Seven months later, in July, ACC unveiled its most detailed federal legislative blueprint on the topic yet. It rolled out a five-point plan that called on Washington to require all plastic packaging to have 30 percent recycled content by 2030, among other steps.

Baca and ACC would like to shift the public debate toward their plan, but instead they find themselves playing defense around a 20-cent-per-pound tax on virgin resin in single-use plastic that Whitehouse proposed in August.

The idea has quickly gained attention, with Whitehouse and other Democrats pushing for the plastics fee to be part of the 10-year, $3.5 trillion climate and social spending program they want to enact through the budget reconciliation process.
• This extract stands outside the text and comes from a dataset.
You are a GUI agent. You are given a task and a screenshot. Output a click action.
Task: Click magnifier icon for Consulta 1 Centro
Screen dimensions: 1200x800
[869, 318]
It’s not clear if a virgin plastics fee will ultimately be part of any reconciliation package from Democrats, but its rapid rise has introduced a new element into the debate in Washington.
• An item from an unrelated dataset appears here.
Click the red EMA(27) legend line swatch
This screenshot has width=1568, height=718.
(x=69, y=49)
“I think as an industry we’re probably disappointed with the direction it’s gone because we’ve had a pretty productive relationship on waste and circularity issues with Sen. Whitehouse,” Baca said. “He’s been a huge champion on a lot of issues that we agree with him on, Save Our Seas 1.0 and 2.0.”

But the industry and Whitehouse find themselves on different sides of the resin tax debate.

In statements and on social media in recent days, Whitehouse has regularly noted low recycling rates and low levels of recycled content in plastic products.

He said he sees a virgin resin tax as a “plastic polluter fee to boost recycling and hold the plastics industry accountable.”

Baca, however, said the industry has spent more than $1 million opposing the resin tax, including promoting its five-point plan in Congress, a message that he said is “resonating with a variety of pragmatic lawmakers.”

Baca said the industry supports the motivation behind proposals to encourage more use of recycled plastic but sees a tax on virgin resin as a “non-starter.”

“We should be incentivizing the use of recycled resin, not taxing all the virgin resin that goes into these applications to fund something else in an unrelated budget bill,” Baca said, noting that ACC and its member companies have spoken to Whitehouse and his staff on the issue.

“I appreciate his intention,” Baca said. “I commend him on his leadership on issues like Save Our Seas. We desperately want to work with him on a very important issue like waste. But the proposal he’s put forth is a non-starter that doesn’t solve the problem.”